Les incidents de viol et d'exploitation sexuelle ont augmenté au cours des deux dernières années, avec environ 165 cas de violence sexuelle signalés entre janvier et mars 2024. Face à cette situation critique, les organisations locales de femmes redoublent d’efforts pour aider les survivantes.

Le personnel de l'AFAGM est principalement composé de bénévoles, qui dépendent des dons pour le fonctionnement du centre tout en couvrant leurs propres frais de déplacement. Ces bénévoles dévoués sont eux-mêmes souvent marqués par la gravité des cas qu'ils rencontrent. "Nous avons reçu une fille de 8 ans qui était une survivante d'abus sexuels... Vous vous rendez compte ? », dit Arielle*, une infirmière qui s'occupe de l'accueil des nouvelles arrivantes. « Nous faisons tout ce qui est en notre pouvoir pour prendre soin d'elles, pour les encourager. Mais voir des cas aussi graves de première main est difficile. Parfois, je me demande si j'ai moi-même besoin d'une aide psychologique », nous confie-t-elle. Arielle mentionne également la nécessité d'une salle de loisirs pour que les résidentes puissent se détendre et créer des liens entre elles, soulignant l'importance des initiatives que le centre souhaite développer pour renforcer la confiance et l'indépendance des jeunes femmes lorsqu'elles partent.

Le centre a rapidement acquis une solide réputation et accueille aujourd'hui des femmes et des filles de tout le département, y compris du Bas-Artibonite. « C'est un centre de référence, où même les autorités envoient des cas difficiles parce qu'elles savent que les femmes et les filles y seront bien traitées, » explique Marie Murielle Morné, coordinatrice de la lutte contre les VBG au Fonds des Nations Unies pour la population (UNFPA) pour l'ensemble du département. Grâce à un financement du Fonds central d'intervention d'urgence des Nations Unies (CERF) en 2023, l'UNFPA a réhabilité le refuge AFAGM et d'autres centres dans le département, tels que ceux gérés par les ONG Femmes du Bas-Artibonite et Plateforme des Femmes de Saint-Michel de l'Attalaye. Les acteurs locaux sont les premiers intervenants dans les cas de VBG en Haïti. Ces améliorations ont permis de mettre les installations aux normes requises et d'améliorer l'accès aux services essentiels de gestion des cas et d'information sur la violence basée sur le genre.
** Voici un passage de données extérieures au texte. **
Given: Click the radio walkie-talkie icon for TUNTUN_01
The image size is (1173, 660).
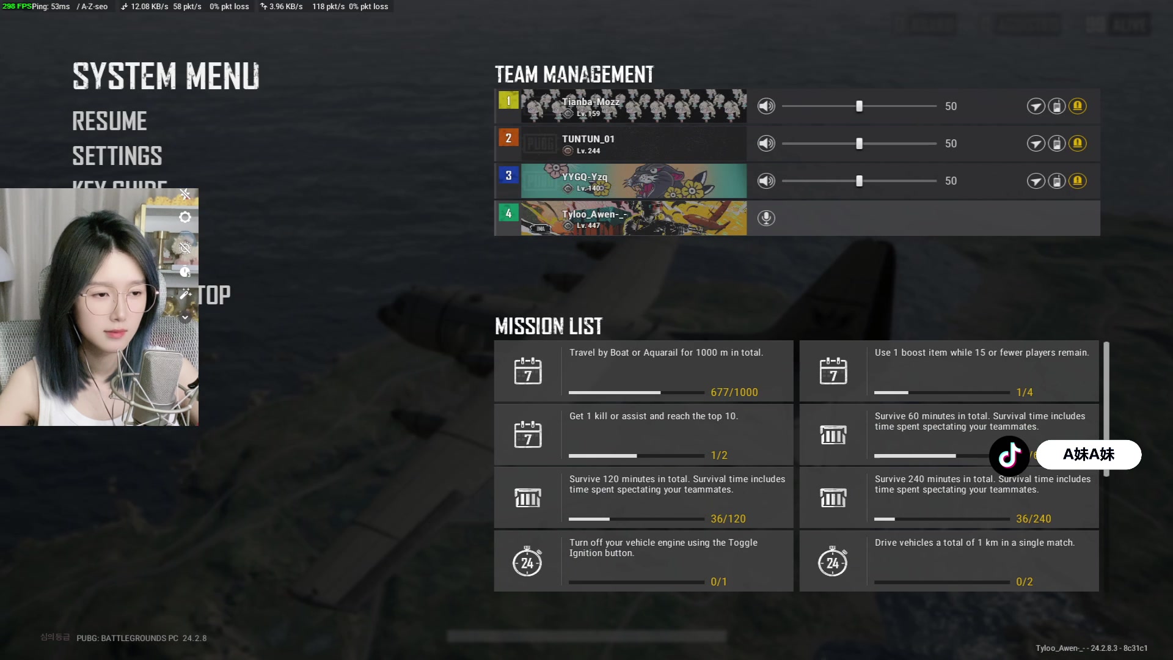Looking at the screenshot, I should 1056,144.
UNFPA a également fourni au centre du matériel, tels que des kits de dignité et l'installation d'un système d'énergie solaire.

Par ailleurs, environ 528 femmes vulnérables soutenues par l'AFAGM, le ministère de la Condition féminine et des Droits des femmes et d'autres groupes de femmes de l'Artibonite ont reçu une aide d'urgence en espèces pour couvrir leurs besoins de base, tels que les soins de santé et l'habillement, réduisant ainsi leur besoin de recourir à des stratégies négatives de survie. Cependant, il reste encore beaucoup à faire, car les dépenses de fonctionnement augmentent et la situation humanitaire du pays se détériore. « Nous devons trouver davantage de ressources, » dit Mme Nalda. « Avez-vous vu comment ces jeunes filles ont encore des projets et des rêves ? Nous n'avons pas d'autre choix que de poursuivre notre travail. *Les prénoms ont été modifiés.